— What is being asked —
The lines from the start of the records through the one containing "Image resolution: width=1280" are to be restated word for word; please include both ends.

Data entries
◆ ◆ ◆

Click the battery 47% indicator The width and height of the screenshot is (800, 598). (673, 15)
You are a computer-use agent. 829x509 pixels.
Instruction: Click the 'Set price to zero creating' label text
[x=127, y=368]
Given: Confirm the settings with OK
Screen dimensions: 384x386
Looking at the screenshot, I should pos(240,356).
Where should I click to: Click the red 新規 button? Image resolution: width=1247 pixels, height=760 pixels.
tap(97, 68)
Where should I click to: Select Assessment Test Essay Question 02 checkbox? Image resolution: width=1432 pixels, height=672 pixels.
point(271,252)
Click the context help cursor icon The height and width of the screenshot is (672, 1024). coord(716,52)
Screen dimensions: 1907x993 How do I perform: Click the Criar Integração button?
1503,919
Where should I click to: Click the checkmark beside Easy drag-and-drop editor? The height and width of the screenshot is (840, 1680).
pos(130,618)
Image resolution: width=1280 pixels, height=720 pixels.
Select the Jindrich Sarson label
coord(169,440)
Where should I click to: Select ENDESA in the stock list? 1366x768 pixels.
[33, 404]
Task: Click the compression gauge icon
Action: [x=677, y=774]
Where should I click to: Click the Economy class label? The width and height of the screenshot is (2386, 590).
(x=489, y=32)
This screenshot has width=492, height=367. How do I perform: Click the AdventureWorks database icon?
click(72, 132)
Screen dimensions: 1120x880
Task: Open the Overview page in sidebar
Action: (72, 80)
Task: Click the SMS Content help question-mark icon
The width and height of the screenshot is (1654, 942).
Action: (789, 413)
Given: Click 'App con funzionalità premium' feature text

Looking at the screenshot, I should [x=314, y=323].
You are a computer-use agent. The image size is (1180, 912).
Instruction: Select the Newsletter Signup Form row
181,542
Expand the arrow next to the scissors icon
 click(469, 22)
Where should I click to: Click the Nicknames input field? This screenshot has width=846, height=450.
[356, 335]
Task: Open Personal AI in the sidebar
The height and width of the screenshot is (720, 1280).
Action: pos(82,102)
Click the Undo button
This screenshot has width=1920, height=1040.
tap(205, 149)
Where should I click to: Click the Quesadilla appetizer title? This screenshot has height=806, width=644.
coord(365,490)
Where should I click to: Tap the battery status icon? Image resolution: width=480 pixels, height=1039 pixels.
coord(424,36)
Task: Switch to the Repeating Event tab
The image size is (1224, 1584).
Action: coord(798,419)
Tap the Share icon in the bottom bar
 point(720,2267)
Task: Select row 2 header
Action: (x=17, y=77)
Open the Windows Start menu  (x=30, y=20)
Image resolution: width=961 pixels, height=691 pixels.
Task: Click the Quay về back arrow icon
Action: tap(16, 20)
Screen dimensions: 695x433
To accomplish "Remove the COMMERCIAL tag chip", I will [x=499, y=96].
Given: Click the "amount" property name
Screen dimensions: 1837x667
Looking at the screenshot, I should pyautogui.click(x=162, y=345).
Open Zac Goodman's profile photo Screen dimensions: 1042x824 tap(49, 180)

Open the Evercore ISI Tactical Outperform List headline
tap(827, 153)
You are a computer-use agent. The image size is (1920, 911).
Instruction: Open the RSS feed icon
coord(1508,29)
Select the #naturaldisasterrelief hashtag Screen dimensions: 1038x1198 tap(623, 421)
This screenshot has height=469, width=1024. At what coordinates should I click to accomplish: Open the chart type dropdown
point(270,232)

◆ ◆ ◆

— Answer space —
Click the battery 47% indicator The width and height of the screenshot is (800, 598). (673, 15)
You are a computer-use agent. 829x509 pixels.
Instruction: Click the 'Set price to zero creating' label text
[x=127, y=368]
Given: Confirm the settings with OK
Screen dimensions: 384x386
Looking at the screenshot, I should pos(240,356).
Where should I click to: Click the red 新規 button? Image resolution: width=1247 pixels, height=760 pixels.
tap(97, 68)
Where should I click to: Select Assessment Test Essay Question 02 checkbox? Image resolution: width=1432 pixels, height=672 pixels.
point(271,252)
Click the context help cursor icon The height and width of the screenshot is (672, 1024). coord(716,52)
Screen dimensions: 1907x993 How do I perform: Click the Criar Integração button?
1503,919
Where should I click to: Click the checkmark beside Easy drag-and-drop editor? The height and width of the screenshot is (840, 1680).
pos(130,618)
Image resolution: width=1280 pixels, height=720 pixels.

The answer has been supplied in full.